Today, Crowdstrike (a Cyber Security firm) said in their report that one of Iran’s state-sponsored hacking groups has been spotted selling access to compromised corporate networks on an underground hacking forum. The company identified the group with the codename Pioneer Kitten, which is an alternative designation for the group, also known as Parisite and Fox Kitten.
Take access by exploiting critical flaws in VPN
The group, which Crowdstrike believes is a contractor for the Iranian regime, has spent 2 years (2019 and 2020) to hacking into corporate networks via critical flaws in Virtual Private Networks (VPNs) and Networking equipment, such as:
- Pulse Secure “Connect” enterprise VPNs (CVE-2019-11510) – An unauthenticated remote attacker can send a specially crafted URI to perform an arbitrary file reading flaw. Affected version (Pulse Secure Pulse Connect Secure 8.2 before 8.2R12.1, 8.3 before 8.3R7.1, and 9.0 before 9.0R3.4).
- Fortinet VPN servers running FortiOS (CVE-2018-13379) – An Improper Limitation of a Pathname to a Restricted Directory (“Path Traversal”) in Fortinet FortiOS version 6.0.0-6.0.4, 5.6.3-5.6.7 and 5.4.6-5.4.12 under SSL VPN web portal allows an unauthenticated remote attacker to download system files via special crafted HTTP resource requests.
- Palo Alto Networks “Global Protect” VPN servers (CVE-2019-1579) – Remote Code Execution in PAN-OS version 7.1.18 and earlier, PAN-OS 8.0.11-h1 and earlier, and PAN-OS 8.1.2 and earlier with GlobalProtect web Portal or GlobalProtect Gateway Interface enabled may allow an unauthenticated attacker to execute arbitrary code.
- Citrix “ADC” servers and Citrix network gateways (CVE-2019-19781) – A bug was discovered in Citrix Application Delivery Controller (ADC) and Gateway.

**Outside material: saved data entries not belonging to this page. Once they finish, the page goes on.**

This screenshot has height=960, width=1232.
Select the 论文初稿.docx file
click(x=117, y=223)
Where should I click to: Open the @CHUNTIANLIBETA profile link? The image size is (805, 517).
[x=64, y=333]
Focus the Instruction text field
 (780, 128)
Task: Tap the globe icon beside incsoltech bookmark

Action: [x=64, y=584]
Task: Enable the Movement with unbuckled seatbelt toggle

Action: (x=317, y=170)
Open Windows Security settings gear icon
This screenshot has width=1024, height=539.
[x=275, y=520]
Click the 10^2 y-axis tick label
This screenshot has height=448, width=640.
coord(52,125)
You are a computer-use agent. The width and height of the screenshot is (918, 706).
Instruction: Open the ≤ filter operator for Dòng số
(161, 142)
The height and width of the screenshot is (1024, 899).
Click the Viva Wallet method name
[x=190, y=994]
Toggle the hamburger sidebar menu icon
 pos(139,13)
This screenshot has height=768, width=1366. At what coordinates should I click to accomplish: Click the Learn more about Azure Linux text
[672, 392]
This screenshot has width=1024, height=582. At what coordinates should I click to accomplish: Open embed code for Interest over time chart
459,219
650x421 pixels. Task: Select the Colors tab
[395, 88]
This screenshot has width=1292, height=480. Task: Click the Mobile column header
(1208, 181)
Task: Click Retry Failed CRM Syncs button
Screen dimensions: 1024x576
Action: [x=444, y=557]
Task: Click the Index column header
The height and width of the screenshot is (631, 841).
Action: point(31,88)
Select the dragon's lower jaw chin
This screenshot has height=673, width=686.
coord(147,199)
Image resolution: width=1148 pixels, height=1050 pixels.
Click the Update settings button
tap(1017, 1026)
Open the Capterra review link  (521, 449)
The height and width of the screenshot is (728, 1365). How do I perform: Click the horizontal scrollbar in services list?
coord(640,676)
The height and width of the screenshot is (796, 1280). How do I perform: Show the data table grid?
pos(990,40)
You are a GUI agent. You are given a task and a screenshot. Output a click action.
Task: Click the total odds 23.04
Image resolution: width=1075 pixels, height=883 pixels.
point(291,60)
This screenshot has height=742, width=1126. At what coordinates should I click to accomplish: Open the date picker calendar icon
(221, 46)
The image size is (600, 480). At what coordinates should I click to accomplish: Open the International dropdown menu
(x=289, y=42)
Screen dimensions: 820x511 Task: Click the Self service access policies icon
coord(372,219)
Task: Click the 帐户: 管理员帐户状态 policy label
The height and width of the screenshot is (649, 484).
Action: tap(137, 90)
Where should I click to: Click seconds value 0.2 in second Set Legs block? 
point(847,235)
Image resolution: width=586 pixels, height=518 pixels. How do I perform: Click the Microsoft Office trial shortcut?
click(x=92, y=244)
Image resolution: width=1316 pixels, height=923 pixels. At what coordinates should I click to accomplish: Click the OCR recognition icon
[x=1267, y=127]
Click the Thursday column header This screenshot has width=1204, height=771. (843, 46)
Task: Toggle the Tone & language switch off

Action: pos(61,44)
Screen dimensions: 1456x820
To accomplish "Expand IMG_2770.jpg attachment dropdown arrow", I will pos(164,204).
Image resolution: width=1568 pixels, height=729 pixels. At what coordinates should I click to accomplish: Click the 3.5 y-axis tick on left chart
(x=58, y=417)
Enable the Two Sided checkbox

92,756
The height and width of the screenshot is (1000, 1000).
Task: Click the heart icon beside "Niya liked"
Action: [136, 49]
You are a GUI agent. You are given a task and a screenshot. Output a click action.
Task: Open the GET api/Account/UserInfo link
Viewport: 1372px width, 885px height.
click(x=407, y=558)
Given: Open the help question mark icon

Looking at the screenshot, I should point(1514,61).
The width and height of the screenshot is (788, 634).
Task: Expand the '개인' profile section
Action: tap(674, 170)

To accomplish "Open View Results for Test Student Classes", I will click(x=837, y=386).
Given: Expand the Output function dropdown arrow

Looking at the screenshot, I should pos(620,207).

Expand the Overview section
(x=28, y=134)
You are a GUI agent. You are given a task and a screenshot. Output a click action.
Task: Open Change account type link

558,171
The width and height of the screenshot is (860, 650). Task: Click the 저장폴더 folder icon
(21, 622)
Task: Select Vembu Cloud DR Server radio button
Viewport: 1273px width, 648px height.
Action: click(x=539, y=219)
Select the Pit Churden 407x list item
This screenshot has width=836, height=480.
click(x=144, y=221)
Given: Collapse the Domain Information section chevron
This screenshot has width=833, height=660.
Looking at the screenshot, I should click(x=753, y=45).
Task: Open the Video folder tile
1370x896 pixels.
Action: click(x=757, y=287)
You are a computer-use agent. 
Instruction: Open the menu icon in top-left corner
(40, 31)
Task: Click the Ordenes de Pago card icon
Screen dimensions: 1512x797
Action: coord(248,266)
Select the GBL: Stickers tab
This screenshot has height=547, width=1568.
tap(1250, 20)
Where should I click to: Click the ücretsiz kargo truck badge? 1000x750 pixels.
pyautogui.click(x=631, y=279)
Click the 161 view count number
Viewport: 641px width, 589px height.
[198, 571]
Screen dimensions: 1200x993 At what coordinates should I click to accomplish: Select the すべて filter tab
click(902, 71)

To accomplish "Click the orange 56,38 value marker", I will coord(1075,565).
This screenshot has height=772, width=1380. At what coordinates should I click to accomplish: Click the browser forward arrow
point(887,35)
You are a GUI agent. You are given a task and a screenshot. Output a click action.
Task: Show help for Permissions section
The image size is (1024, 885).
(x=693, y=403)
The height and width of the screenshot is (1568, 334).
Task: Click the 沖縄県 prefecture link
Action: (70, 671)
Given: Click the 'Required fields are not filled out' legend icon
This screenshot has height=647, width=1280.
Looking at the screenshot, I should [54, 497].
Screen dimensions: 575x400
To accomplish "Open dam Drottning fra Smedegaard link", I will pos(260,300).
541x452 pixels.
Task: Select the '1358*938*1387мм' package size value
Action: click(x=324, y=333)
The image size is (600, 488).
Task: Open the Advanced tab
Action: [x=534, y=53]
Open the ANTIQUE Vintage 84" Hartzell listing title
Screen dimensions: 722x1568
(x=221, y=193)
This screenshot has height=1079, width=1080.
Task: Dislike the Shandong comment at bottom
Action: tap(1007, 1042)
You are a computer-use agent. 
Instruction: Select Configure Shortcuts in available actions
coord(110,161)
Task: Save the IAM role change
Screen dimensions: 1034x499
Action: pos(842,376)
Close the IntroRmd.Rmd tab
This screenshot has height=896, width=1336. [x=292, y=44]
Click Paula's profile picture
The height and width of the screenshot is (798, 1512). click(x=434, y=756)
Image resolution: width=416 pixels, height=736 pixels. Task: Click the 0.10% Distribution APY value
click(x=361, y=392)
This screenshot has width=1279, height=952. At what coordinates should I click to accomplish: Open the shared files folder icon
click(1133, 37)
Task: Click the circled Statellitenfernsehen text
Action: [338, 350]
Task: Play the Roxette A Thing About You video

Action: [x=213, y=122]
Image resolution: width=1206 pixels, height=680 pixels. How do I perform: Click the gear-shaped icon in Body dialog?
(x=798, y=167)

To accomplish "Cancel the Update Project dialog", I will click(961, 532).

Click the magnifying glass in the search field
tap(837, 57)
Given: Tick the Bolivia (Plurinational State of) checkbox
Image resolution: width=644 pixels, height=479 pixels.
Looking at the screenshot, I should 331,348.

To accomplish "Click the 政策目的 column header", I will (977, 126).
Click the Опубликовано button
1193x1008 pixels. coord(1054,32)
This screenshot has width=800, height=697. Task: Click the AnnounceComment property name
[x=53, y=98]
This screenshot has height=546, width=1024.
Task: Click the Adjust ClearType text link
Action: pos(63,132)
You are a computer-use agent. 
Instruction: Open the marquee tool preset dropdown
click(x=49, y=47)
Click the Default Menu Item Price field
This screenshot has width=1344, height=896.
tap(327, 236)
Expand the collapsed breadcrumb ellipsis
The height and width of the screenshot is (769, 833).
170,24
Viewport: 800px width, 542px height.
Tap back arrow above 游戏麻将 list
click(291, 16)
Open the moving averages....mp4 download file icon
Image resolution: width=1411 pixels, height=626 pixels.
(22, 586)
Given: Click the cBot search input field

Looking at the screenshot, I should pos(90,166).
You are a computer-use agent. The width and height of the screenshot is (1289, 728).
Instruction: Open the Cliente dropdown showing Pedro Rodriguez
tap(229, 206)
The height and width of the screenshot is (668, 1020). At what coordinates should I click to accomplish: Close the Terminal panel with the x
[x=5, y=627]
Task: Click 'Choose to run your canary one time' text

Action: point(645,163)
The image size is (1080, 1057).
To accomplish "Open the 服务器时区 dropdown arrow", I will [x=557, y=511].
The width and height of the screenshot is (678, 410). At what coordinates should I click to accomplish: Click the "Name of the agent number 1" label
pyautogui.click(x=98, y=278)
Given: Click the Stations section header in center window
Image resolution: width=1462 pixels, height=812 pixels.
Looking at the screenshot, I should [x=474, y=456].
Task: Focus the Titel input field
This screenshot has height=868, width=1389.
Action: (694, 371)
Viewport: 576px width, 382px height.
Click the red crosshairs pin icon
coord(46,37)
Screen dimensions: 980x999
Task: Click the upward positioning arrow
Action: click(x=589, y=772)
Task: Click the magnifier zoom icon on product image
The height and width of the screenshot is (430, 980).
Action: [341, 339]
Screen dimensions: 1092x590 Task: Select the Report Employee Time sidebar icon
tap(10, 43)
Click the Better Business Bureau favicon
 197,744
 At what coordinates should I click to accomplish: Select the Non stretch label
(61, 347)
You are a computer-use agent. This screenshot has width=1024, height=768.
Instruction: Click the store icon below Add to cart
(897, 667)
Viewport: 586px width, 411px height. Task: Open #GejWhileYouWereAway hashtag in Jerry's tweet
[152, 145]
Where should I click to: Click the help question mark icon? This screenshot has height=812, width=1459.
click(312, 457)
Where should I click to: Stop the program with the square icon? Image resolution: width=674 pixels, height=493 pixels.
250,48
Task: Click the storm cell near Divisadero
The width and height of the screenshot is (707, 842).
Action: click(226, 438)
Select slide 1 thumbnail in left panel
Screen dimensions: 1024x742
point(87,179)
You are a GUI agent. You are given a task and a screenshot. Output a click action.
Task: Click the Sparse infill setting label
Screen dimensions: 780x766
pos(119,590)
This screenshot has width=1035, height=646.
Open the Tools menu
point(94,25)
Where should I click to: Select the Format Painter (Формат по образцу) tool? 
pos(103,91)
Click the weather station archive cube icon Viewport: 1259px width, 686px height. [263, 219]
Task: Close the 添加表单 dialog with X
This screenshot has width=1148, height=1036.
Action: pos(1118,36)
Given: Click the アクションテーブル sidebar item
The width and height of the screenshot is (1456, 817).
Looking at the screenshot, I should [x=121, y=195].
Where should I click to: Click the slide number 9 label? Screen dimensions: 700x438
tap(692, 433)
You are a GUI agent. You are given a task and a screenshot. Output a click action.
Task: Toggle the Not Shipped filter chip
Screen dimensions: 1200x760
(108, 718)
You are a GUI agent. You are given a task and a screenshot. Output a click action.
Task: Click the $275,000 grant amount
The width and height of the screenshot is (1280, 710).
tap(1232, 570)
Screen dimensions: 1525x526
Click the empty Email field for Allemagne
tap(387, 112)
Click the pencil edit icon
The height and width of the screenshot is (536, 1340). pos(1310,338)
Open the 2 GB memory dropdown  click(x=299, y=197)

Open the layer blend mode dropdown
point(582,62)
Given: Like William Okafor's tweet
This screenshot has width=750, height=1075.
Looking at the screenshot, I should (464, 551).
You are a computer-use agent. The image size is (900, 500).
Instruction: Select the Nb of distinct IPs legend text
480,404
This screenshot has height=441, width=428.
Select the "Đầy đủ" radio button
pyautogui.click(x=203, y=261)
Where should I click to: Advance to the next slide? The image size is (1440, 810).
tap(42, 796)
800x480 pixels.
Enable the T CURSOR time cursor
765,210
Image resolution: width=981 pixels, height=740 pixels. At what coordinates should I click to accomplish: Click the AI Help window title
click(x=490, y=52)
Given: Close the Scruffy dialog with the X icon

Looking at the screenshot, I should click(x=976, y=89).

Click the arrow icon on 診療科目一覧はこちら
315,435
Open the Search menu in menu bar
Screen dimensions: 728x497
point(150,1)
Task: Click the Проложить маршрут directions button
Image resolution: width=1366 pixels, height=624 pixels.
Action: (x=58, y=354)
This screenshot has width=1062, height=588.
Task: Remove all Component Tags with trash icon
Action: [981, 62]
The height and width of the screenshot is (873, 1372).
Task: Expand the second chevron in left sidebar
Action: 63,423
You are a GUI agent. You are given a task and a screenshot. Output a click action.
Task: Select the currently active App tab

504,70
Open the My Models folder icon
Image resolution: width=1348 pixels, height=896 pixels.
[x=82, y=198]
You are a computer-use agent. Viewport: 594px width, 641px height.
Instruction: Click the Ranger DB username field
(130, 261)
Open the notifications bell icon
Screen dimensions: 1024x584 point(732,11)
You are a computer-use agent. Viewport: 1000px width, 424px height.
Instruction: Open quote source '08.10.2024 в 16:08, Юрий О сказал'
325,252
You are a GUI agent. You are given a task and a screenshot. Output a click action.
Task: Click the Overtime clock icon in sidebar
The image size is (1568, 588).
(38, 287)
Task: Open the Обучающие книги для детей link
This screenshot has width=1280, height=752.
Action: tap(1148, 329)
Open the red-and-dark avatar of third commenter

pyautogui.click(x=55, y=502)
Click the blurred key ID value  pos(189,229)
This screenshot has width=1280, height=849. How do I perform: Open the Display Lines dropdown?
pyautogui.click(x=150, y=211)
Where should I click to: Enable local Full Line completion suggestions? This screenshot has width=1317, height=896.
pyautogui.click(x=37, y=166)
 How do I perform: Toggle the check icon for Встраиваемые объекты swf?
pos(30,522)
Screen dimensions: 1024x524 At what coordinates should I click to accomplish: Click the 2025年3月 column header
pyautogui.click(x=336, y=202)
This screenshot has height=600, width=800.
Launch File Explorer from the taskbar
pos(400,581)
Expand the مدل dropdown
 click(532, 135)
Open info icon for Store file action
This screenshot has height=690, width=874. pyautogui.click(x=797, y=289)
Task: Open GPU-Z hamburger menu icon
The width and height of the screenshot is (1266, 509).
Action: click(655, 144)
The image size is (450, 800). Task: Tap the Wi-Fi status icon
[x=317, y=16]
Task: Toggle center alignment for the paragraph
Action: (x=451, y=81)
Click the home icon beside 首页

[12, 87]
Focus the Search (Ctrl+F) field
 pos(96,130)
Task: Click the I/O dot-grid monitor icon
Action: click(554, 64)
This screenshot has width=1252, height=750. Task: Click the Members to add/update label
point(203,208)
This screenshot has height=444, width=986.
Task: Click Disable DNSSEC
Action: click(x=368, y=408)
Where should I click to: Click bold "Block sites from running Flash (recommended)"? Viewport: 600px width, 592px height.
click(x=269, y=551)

Affected Version (10.5, 11.1, 12.0, 12.1, and 13.0). They allow Directory Traversal.
- F5 Networks BIG-IP load balancers (CVE-2020-5902) – The Traffic Management User Interface (TMUI), also referred to as the Configuration utility in BIG-IP, has a Remote Code Execution flaw in undisclosed pages.Affected Version (15.0.0-188.8.131.52, 14.1.0-184.108.40.206, 13.1.0-220.127.116.11, 12.1.0-18.104.22.168, and 11.6.1-22.214.171.124).
The Iran’s state-sponsored hacking groups has been breaching network devices using the above flaws, planting backdoors, and then providing access to other Iranian hacking groups, such as APT33 (Shamoon), Chafer or Oilrig (APT34). According to reports from cyber-security firms Dragos and ClearSky.
These other hacking groups would then come in, expand the “initial access” Pioneer Kitten managed to obtain by moving laterally across a network using more advanced malwares and exploits, and then searching and stealing sensitive info likely of interest to the Iranian government.
However, in today’s report, Crowdstrike says that since at least July 2020, Pioneer Kitten has also been spotted selling access to some of these compromised networks on hacking forums. Crowdstrike believes the Iran’s state-sponsored hacking group is merely trying to diversify its revenue stream and monetize networks that have no intelligence value for Iranian intelligence services.
Classic targets of this hacking group usually include companies and governments in the US, Israel, and other Arabic countries in the Middle East. Targeted sectors have usually included defense, technology, healthcare and government. Anything else is most likely out of scope for Iranian government state sponsored hackers, and very likely to be made available on hacking forums to other groups. Today, the biggest customers of “initial access brokers” (like Pioneer Kitten) are usually ransomware groups.